管理組合から「滞納なし証明書」を取得し、決済時に買主へ提示します。新築マンションの場合、購入後すぐなので滞納リスクは低いですが、念のため確認しましょう。

(3) 決済・引渡しの当日手続き

決済・引渡し日には、以下の手続きを行います。

決済当日の流れ:

  1. 本人確認・書類確認
  2. 残代金の受領(銀行振込)
  3. 所有権移転登記の申請(司法書士が代行)
  4. 固定資産税・管理費等の日割り清算
  5. 鍵・設備の取扱説明書等の引渡し
  6. 管理組合への所有者変更届提出

決済は通常、平日の午前中に金融機関で行われます。司法書士が同席し、登記手続きを代行します。

まとめ

新築マンション売却の流れとスケジュールについて、重要なポイントをまとめます。

  • 売却期間は査定から引渡しまで4-7ヶ月程度
  • 新築プレミアムは失われるため、購入価格の85-95%程度が査定の目安
  • 築浅物件は設備新しく保証期間残り、中古市場で人気が高い
  • 所有期間5年以下は**短期譲渡税率39.63%**が適用(3,000万円控除で多くは非課税)
  • 媒介契約は専任媒介がおすすめ。

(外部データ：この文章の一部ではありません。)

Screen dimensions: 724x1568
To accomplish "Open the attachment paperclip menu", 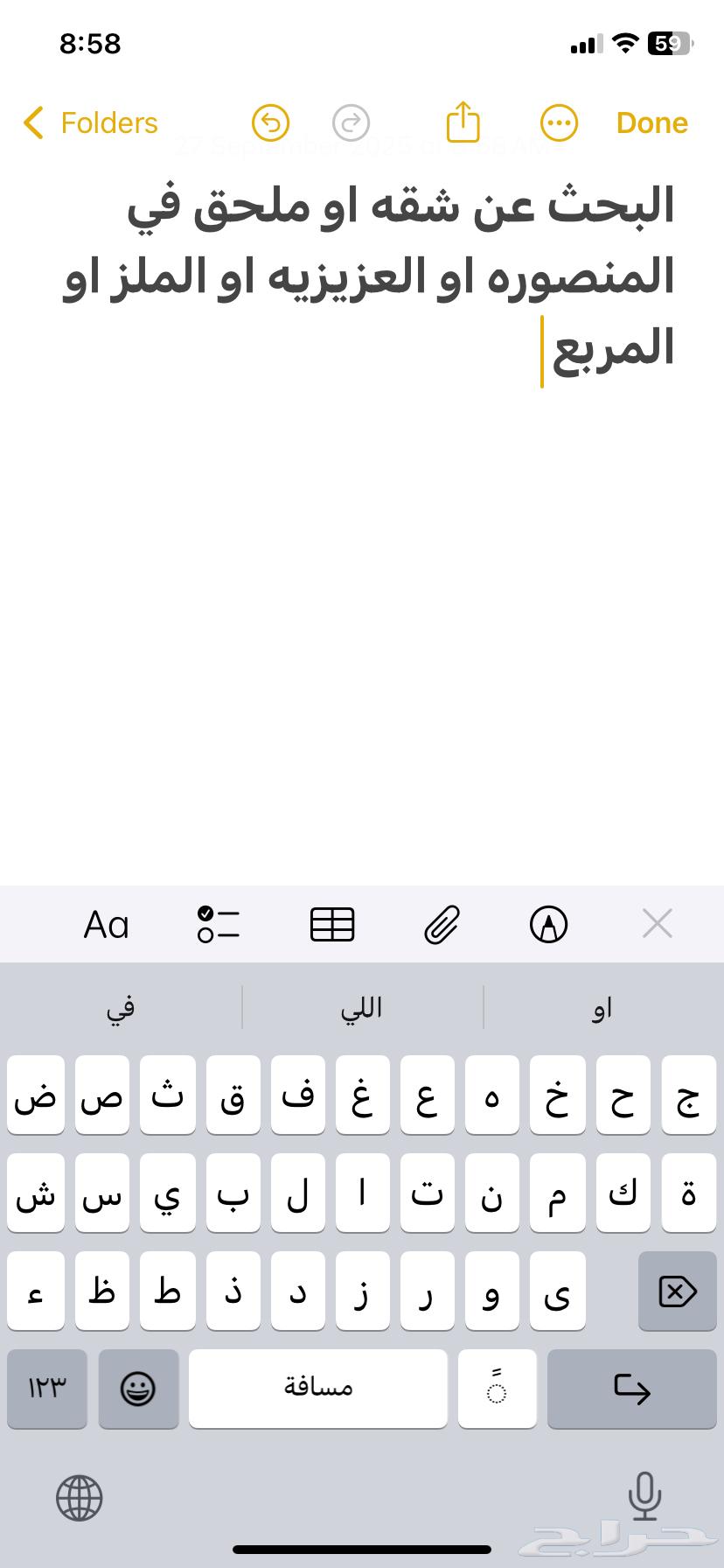I will point(442,925).
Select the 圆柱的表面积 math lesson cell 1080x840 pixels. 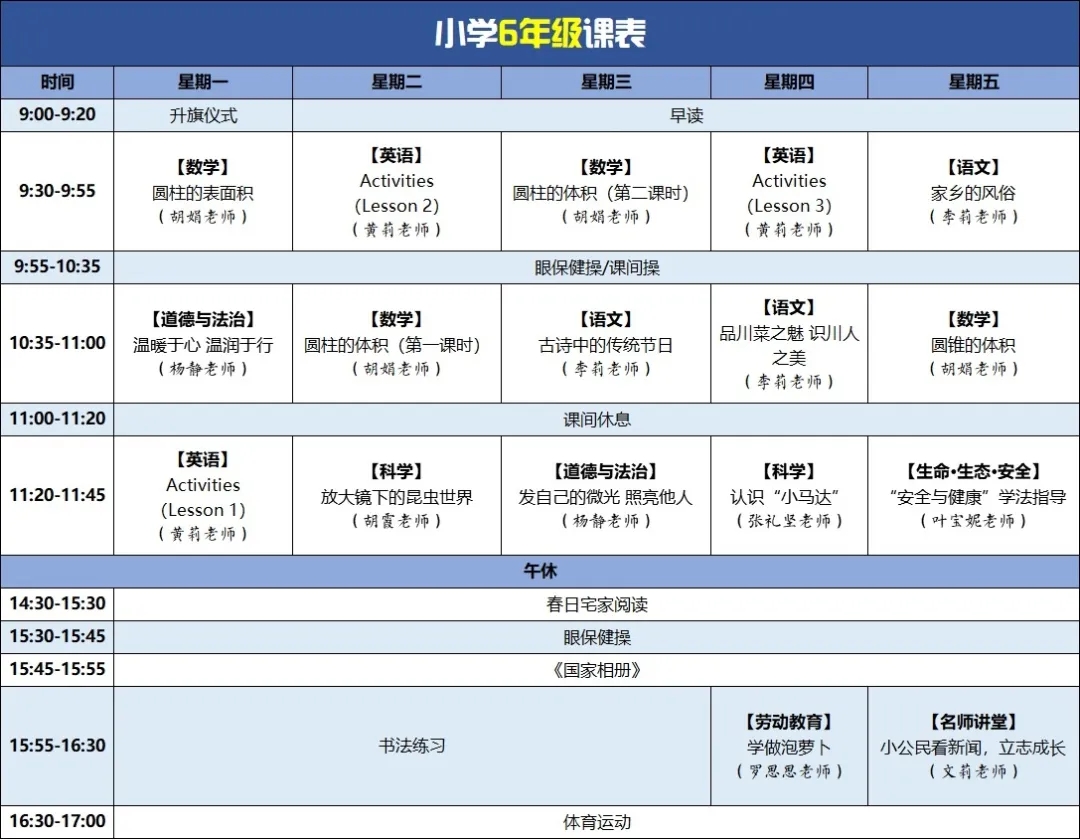[203, 191]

レインズ登録で広く買主を探せる
  • 内覧時は清潔感と設備の新しさを訴求

新築マンションの売却は、設備の新しさや保証期間の残存など、築浅ならではの訴求ポイントがあります。適正価格での早期売却を目指し、複数社への査定依頼と丁寧な内覧対応を心がけましょう。

税金や諸費用について不明点がある場合は、税理士や不動産の専門家への相談も検討してください。

よくある質問

Q1新築マンションの売却にかかる期間は?

A1査定から引渡しまで平均4〜7ヶ月です。売却活動期間が3〜6ヶ月、契約後の決済・引渡しまでが1〜2ヶ月が一般的です。築浅で設備が新しく、中古市場で人気が高いため、比較的早く売却できる傾向があります。ただし、立地や価格設定により変動します。

Q2新築で買ったマンション、売却するといくら下がる?

A2新築プレミアムは購入時に10〜20%程度上乗せされています。購入直後でも「中古」扱いとなり新築プレミアムは失われるため、購入価格の85〜95%程度が査定の目安となります。ただし、築浅は設備が新しく保証期間も残っているため、中古市場では人気があります。

Q3築浅マンション売却時の税金は?

A3所有期間5年以下は短期譲渡税率39.63%が適用されます。5年超は長期税率20.315%です。ただし、居住用財産の3,000万円特別控除を適用すれば、多くのケースで譲渡所得税は非課税となります。居住期間が短い場合は適用要件を確認する必要があります。

Q4新築マンション売却の訴求ポイントは?

A4設備の新しさ、保証期間の残存、住宅ローン控除の引き継ぎ可能性が主な訴求ポイントです。また、管理費・修繕積立金の滞納がないこと、内覧時の清潔感も重要です。未入居または短期居住の場合、内装の状態が良好であることは特に有利です。